Her three top picks are Venture Corporation as momentum is going strong into 2018 coupled with the hope of dividend increase; Keppel Corporation for the safer proxy to any return of oil and gas spending, as well as divestment gains to contribute more to the dividend pool and the potential for higher dividend in 2018; DBS for having the cleanest book with early adoption of Financial Reporting Standard 109 and accelerated recognition of residual oil and gas exposure as non-performing assets, and stronger earnings growth on the back of lower credit costs and healthy business momentum.

Index heavyweight Singtel closed unchanged yesterday at $3.78, ahead of its results announcement today.

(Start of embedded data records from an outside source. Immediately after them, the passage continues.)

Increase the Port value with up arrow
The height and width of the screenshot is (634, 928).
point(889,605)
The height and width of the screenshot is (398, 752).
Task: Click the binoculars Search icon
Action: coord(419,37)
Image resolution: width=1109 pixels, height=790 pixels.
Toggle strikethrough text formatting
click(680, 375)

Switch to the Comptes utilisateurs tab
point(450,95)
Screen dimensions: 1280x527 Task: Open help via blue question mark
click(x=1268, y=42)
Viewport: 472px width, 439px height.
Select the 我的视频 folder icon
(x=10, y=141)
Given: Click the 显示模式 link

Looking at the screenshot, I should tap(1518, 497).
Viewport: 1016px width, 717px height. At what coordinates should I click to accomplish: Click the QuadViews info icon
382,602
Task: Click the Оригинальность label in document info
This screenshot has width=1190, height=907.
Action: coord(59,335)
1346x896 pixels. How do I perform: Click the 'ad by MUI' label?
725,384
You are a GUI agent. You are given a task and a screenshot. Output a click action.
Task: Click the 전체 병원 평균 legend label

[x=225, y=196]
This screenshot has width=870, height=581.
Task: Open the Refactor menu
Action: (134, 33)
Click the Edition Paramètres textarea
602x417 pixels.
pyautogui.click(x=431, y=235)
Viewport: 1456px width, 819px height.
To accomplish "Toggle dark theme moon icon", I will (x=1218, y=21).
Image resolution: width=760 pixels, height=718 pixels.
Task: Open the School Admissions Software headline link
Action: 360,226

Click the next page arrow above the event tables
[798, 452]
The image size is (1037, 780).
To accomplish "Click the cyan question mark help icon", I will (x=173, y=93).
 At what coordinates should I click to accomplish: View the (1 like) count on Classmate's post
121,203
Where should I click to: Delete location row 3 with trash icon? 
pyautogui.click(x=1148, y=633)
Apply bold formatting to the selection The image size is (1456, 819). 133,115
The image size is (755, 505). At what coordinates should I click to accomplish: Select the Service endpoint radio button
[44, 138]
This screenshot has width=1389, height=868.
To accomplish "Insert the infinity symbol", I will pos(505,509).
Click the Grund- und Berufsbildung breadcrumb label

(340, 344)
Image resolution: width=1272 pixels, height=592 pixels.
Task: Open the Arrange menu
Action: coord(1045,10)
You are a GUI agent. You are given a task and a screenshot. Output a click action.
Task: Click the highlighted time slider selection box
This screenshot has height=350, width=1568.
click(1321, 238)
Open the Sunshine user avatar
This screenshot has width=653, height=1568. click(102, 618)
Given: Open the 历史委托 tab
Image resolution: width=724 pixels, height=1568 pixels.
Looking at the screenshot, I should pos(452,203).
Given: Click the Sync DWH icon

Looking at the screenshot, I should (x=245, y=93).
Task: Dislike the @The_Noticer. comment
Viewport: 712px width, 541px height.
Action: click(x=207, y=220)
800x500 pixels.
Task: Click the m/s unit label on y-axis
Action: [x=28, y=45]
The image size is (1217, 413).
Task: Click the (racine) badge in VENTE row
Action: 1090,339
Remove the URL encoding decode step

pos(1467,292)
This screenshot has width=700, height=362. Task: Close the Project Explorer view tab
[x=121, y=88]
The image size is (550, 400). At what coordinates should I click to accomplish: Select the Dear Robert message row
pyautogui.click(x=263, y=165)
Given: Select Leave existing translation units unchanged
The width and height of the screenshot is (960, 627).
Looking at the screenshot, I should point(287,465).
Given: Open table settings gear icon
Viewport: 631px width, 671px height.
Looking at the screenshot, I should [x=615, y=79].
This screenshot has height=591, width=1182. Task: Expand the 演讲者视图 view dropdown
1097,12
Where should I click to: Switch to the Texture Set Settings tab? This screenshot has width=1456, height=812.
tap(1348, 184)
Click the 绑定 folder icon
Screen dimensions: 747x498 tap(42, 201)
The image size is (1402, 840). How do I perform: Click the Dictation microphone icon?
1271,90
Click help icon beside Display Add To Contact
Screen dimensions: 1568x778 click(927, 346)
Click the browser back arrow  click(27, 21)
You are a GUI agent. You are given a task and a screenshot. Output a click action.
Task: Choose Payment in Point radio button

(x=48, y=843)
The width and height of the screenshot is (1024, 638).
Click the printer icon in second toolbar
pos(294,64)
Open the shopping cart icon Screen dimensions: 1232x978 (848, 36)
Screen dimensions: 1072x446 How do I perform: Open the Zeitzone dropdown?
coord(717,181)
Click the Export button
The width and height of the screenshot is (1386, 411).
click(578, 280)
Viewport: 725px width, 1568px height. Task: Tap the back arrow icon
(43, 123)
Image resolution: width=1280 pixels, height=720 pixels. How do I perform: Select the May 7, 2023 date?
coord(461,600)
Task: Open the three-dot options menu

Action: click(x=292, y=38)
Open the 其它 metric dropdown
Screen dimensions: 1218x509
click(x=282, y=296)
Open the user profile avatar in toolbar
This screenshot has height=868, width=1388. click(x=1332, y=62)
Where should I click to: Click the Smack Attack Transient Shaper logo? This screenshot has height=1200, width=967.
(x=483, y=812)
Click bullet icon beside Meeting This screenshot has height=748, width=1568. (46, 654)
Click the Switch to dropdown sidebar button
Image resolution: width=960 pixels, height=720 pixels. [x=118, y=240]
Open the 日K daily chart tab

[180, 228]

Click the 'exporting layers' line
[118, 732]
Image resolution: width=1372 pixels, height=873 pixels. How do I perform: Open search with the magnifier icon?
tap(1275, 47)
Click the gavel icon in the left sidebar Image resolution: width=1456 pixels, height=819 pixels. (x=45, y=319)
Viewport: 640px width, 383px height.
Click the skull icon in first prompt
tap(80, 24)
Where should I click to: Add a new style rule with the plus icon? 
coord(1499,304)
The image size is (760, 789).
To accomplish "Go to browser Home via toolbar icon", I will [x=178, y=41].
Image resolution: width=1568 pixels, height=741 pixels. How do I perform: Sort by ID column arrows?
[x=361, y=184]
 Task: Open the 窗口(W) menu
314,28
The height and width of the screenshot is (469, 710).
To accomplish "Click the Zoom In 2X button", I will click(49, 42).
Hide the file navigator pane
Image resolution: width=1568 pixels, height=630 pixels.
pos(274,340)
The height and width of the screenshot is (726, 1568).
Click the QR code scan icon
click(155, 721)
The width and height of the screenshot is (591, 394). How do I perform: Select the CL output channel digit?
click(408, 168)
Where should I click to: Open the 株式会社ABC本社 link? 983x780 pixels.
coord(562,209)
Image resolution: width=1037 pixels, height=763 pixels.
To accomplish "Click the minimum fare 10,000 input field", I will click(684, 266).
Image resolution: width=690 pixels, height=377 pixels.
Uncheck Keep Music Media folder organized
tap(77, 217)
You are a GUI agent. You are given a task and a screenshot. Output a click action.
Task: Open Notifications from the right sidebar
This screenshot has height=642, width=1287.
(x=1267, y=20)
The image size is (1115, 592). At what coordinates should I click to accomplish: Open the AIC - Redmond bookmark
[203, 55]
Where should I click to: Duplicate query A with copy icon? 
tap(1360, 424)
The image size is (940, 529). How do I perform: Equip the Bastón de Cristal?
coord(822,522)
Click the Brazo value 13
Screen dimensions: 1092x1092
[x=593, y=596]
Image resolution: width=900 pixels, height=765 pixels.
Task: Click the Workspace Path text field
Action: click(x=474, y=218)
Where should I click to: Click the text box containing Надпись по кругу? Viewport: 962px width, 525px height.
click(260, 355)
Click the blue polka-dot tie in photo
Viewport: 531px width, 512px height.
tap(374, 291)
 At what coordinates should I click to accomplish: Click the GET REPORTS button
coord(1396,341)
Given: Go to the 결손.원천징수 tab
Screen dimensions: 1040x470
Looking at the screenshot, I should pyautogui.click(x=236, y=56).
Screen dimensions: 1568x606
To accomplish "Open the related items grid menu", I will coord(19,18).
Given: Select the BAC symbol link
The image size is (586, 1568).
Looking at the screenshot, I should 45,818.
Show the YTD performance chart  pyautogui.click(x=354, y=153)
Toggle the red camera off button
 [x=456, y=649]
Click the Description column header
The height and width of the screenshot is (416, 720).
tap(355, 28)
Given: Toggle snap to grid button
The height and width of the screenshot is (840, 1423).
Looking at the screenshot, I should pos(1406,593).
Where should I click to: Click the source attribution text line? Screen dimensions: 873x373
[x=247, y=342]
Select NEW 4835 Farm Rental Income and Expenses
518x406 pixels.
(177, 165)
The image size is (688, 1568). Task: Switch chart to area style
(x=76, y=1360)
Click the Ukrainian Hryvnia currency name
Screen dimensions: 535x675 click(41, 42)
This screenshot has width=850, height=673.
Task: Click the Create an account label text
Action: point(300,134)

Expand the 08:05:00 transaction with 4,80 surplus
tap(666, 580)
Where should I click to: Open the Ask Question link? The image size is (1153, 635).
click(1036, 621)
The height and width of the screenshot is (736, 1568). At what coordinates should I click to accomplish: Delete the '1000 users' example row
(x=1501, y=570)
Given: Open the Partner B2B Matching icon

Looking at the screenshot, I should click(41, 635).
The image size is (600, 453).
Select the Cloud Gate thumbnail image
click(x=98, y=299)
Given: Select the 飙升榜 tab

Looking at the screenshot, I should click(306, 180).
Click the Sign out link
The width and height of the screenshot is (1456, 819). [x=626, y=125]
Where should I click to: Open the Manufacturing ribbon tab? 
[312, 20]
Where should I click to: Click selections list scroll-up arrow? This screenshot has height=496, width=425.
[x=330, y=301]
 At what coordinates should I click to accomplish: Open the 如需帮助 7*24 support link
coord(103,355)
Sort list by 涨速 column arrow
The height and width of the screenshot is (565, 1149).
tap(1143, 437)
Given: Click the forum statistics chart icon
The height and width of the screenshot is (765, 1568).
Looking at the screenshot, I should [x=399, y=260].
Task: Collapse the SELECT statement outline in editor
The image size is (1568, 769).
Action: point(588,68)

Others slated to release their financials or estimates today include Sats, First Resources, Parkway Life Reit, Ho Bee Land and Fragrance Group.

Turning to the region, US President Donald Trump is in China following visits to South Korea and Japan.

North Korea and trade are expected to dominate the trip, with the US leader likely to push Chinese President Xi Jinping to rein in Pyongyang's nuclear and missile programmes and address China's large trade surplus with the US.